▸ **What you are asked to do**
Please determine the number of lines in the material below that contain the word "Explorer", and state it alone.

===============

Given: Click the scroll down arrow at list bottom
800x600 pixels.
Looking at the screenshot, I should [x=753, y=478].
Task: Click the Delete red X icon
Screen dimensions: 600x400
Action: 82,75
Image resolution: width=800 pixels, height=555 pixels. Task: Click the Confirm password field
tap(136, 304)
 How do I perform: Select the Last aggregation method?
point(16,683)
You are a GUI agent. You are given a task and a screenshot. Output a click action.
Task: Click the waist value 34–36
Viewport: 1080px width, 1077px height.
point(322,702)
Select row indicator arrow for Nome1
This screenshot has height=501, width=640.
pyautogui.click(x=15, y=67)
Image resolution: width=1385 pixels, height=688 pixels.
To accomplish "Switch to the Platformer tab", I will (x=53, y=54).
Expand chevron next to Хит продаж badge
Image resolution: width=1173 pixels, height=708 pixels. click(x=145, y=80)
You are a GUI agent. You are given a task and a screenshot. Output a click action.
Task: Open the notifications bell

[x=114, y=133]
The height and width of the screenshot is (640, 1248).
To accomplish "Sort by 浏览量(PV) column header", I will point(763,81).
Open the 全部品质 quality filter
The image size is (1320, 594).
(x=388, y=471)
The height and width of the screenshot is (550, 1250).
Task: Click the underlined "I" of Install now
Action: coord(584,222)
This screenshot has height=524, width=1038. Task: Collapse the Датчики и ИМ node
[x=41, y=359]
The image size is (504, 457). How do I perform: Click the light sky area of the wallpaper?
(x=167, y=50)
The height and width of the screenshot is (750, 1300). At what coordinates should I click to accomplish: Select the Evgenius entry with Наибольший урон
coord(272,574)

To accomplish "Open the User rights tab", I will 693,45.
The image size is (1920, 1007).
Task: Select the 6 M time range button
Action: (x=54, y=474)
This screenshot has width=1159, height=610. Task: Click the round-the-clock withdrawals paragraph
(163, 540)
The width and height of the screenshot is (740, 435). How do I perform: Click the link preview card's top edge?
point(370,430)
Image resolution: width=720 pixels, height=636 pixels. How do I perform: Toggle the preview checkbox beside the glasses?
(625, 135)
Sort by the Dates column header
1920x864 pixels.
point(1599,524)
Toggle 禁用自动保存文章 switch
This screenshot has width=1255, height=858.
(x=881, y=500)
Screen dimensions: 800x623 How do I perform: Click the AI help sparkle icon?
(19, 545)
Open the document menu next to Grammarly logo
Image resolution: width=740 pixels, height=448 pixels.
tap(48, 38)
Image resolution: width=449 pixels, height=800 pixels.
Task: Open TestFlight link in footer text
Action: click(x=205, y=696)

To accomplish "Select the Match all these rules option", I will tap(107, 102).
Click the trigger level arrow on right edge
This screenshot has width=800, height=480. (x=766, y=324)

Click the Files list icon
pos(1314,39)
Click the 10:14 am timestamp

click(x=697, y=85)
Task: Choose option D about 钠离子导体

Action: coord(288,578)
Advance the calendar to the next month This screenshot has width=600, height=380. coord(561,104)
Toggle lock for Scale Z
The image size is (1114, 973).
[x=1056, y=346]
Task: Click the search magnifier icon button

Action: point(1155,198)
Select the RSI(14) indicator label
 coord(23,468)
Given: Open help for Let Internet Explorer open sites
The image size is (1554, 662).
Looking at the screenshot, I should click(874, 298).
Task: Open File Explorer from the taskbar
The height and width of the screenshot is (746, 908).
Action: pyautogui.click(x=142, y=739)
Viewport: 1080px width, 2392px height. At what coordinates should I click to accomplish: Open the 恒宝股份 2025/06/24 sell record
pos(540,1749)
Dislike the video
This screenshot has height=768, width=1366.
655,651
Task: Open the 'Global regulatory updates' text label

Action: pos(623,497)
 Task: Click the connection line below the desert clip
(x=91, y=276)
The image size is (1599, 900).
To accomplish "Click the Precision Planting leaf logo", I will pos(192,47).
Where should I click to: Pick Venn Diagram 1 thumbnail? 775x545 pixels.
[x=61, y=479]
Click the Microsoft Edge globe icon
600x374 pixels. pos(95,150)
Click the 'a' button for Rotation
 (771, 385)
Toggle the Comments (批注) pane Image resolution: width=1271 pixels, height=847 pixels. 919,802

===============

▸ **Expected answer**
2